Lairesse evidently disdained portraiture as a genre, later writing of it that he “wondered how any man can prefer slavery to liberty.”5 His solution lay in avoiding literal representations at all costs and instead “mixing the fashion with what is painter-like”—or, in other words, finding the necessary beauty, grace, and decorum by adopting the antique rather than the modern mode so as to make his portraits as much like history paintings as possible.6 One key advantage of this approach was that by providing his figures with the loose, classical (or quasi-classical) dress of the antique mode, appropriate for historical subjects, Lairesse made their costumes timeless and avoided the awkward consequence of them appearing dated owing to the constant changes of modern fashion.7 An extension of this use of clothing to create an antique manner was the introduction of appropriate props that alluded to the sitter. These could either be added to the background, or, as in a portrait historié, the whole subject might be given a historical, mythological, or allegorical setting, thereby elevating the status of the sitter through association with classical ideals.8
For Lairesse, then, one of the potential drawbacks of a portrait historié—that it could so easily be read as a straight history painting by anyone unfamiliar with the sitter—might if anything have been regarded as an advantage. He clearly preferred the high genre of history over the low genre of portraiture. But, 350 years later, that can present us with a challenge in determining whether a painting is a portrait historié or simply a pure allegory. Sometimes, as with the Pancras children, we may have an undisputed portrait of a sitter with which to confirm an identification.9 In other instances, family tradition, backed up by extensive archival research, may establish a convincing case.

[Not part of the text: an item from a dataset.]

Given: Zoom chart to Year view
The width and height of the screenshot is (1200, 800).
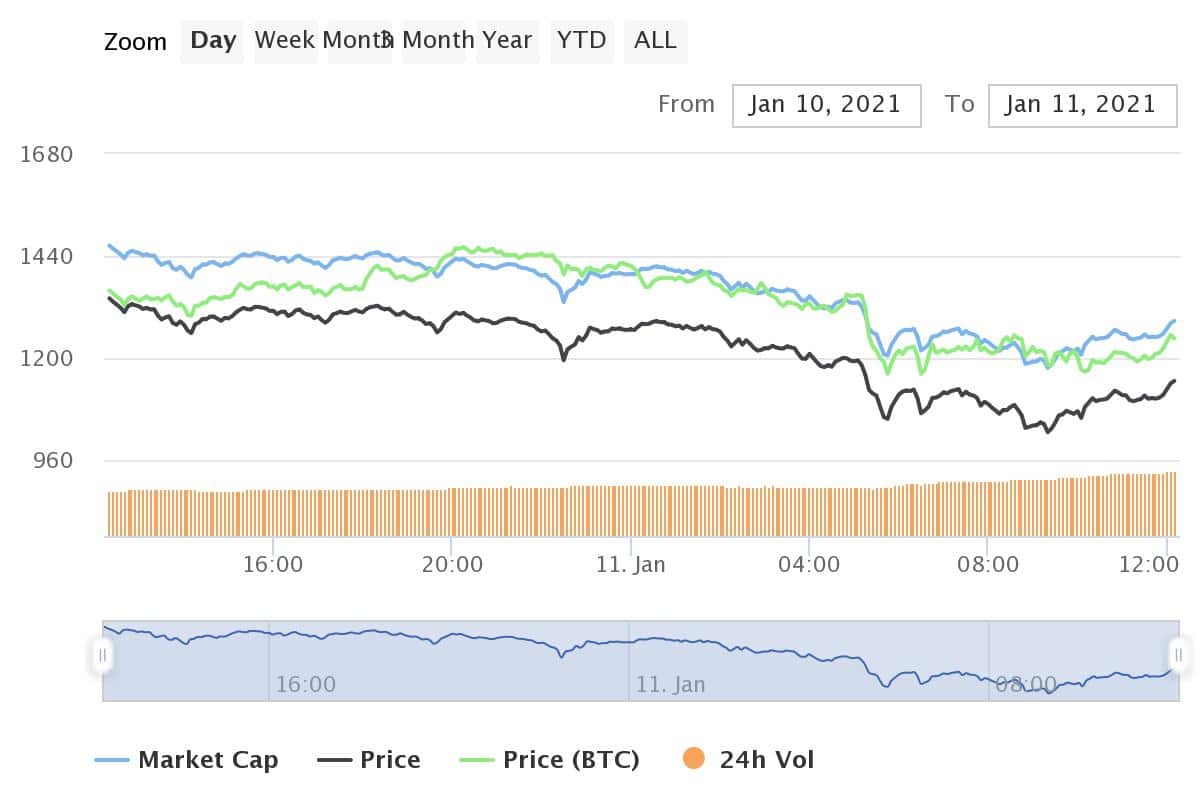Looking at the screenshot, I should (506, 41).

In 2001, Glasgow Museums acquired Gerard de Lairesse’s Allegory of the Senses, signed and dated 1668 (fig. 3).10 It is one of only three paintings by the artist in a UK public collection.11 The intention of this article is to explore and explain the iconography and provenance of the Glasgow painting more accurately and thoroughly than has been attempted hitherto and thereby better place it within Lairesse’s oeuvre.
Lairesse and the Tradition of the Five Senses
In the Glasgow Allegory, the Five Senses are represented primarily by the attributes held or associated with each of the five foreground figures. As Lairesse himself later wrote in his Groot Schilderboek (The Great Book on Painting): “An allegory exists completely of obscure matters, which common people cannot understand without an additional explanation. The figures do not show their true selves, taking on a different semblance. Therefore it is essential to depict these figures without any ambiguity, lest they are misunderstood and censured by wise men.”12
Touch is represented by the woman in golden brown on the left, whose right hand is being pecked by a green parrot. Taste is symbolized by the piece of fruit, perhaps a peach, held by the other woman, in dark green. Hearing is alluded to by the triangle sounded by the boy on the left. Smell is indicated by the spray of flowers held by the central girl. Sight appears in the shape of the elaborately framed convex mirror, which reflects the pointing hand of the small boy on the right. Secondary symbols of the Senses are provided by the fruit and nut-nibbling monkey (Taste), the prominent vase of flowers (Smell), musical instruments and myrtle (Hearing—myrtle oil helps clear the ears), tiny snail (Touch—since snails retract when touched), and, perhaps, the partially uncovered classical reliefs of the stone altar, which may suggest Sight.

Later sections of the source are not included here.